There are plenty of ideas kicking around out there about how Congress can help promote a new transportation infrastructure that doesn't rely quite so heavily on oil. One oft-mentioned proposal involves having federal agencies buy up plug-in hybrids and flex-fuel cars for their fleets, in order to help jump-start the market for those vehicles. One snag, though, as Kimberly Kindy and Dan Keating of The Washington Post illustrated in a must-read piece over the weekend, is that the government can mangle these mandates very, very badly—and actually end up making the problem worse. Especially when it comes to flex-fuel cars.
The story goes like this: Back in 1992, Congress passed a law requiring all federal agencies to buy alternative-fuel vehicles for 75 percent of their light-duty fleet. The catch was that, while the agencies had to buy the cars, they didn't actually have to use the alternative fuel. So a lot of agencies ended up purchasing cars that could run on propane, compressed natural gas, or E85 (an 85 percent ethanol, 15 percent gasoline blend), and them shipped them to areas that didn't actually have any alternative fueling stations—the infrastructure just wasn't in place. Fewer than 0.1 percent of fueling stations in the United States even offer E85. That meant most flex-fuel cars were running on plain old gasoline, and, since these vehicles generally have larger-than-average engines, they actually end up using more oil and emitting more carbon dioxide. The Postal Service used 1.5 million additional gallons of gas last year because only 1 percent of its 37,000 flex-fuel vans were actually running on ethanol.

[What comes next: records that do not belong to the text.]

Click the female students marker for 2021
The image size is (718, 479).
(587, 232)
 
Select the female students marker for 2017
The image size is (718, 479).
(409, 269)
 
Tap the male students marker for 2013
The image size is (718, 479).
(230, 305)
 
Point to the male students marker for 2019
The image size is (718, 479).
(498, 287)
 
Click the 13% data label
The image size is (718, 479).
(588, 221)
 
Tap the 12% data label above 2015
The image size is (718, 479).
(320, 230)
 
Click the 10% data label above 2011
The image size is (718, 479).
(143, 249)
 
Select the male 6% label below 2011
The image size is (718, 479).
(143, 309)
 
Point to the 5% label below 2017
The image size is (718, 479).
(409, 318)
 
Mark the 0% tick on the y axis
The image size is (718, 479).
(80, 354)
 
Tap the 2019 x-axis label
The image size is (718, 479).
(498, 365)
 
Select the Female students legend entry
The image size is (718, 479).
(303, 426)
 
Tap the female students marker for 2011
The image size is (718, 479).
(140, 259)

This whole debacle partly came about because the law—and the flex-fuel incentives Congress offered to automakers—were badly designed. In one longstanding and egregious provision, automakers are allowed to get extra credit under fuel-economy laws if they spend $50-$100 to convert the fuel tank of an SUV that gets, say, 16 mpg into something that can handle alcohol-based fuel. Congress considers this roughly equivalent to producing a 24 mpg car under CAFE rules. So, when federal agencies started looking around for flex-fuel cars to buy, the cheapest options available were these often big, gas-guzzling sedans and SUVs that could technically run on ethanol—except that ethanol usually wasn't available. This is a festering issue with flex-fuel car incentives in general, but it's compounded when you have government agencies that are required to buy and drive these vehicles.
Now, you wouldn't necessarily see the same type of fiasco with plug-in hybrids, which remain a much more promising technology—car companies, after all, can't just cheaply convert an inefficient SUV into an electric-powered model, and it's harder for a federal agency to buy a plug-in hybrid and then never plug it in, relying only on the gasoline engine. Plus, it's not like mandates are always unworkable: If the federal government had been better about sharing data with private companies about where it actually needed E85 infrastructure built, you might have had better synchronization. (Of course, there's the more fundamental question of whether E85 is actually better, from a climate perspective, than regular gasoline—there's excellent reason to think that, when you consider all the indirect impacts, corn-based ethanol doesn't make sense, period.) Still, the whole Post piece is worth reading as a crucial cautionary tale.